_What you need to do_: Each line of the data below either holds "logo" or does not. Report how many do, and only that.

+ + + + +

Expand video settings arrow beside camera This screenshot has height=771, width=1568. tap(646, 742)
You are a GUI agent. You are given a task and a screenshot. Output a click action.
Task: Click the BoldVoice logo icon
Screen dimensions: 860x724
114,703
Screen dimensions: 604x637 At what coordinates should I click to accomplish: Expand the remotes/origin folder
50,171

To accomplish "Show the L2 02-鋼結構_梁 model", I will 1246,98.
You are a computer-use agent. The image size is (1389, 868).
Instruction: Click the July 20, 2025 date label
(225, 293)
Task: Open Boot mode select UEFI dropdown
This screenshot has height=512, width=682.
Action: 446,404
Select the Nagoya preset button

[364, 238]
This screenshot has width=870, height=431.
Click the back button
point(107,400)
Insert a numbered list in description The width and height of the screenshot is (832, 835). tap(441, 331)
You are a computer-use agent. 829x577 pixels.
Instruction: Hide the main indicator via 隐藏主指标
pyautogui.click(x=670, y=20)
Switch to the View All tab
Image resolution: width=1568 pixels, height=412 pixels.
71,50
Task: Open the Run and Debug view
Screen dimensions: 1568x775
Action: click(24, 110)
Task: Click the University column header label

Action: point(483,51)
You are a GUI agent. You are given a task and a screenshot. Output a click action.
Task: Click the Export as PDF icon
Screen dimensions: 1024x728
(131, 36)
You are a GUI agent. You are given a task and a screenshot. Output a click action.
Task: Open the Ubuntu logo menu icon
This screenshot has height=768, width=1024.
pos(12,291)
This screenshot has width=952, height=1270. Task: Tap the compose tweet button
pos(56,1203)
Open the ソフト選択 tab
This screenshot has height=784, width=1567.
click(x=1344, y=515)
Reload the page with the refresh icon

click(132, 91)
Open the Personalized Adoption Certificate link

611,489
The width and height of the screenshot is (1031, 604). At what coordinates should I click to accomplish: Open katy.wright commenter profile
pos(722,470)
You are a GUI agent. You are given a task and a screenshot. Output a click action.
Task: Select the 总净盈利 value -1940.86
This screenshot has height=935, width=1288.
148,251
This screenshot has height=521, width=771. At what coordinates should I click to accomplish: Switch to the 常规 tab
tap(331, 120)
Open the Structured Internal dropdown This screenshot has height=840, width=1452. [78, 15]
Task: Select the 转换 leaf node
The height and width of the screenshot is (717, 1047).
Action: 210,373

+ + + + +

_Task response_: 2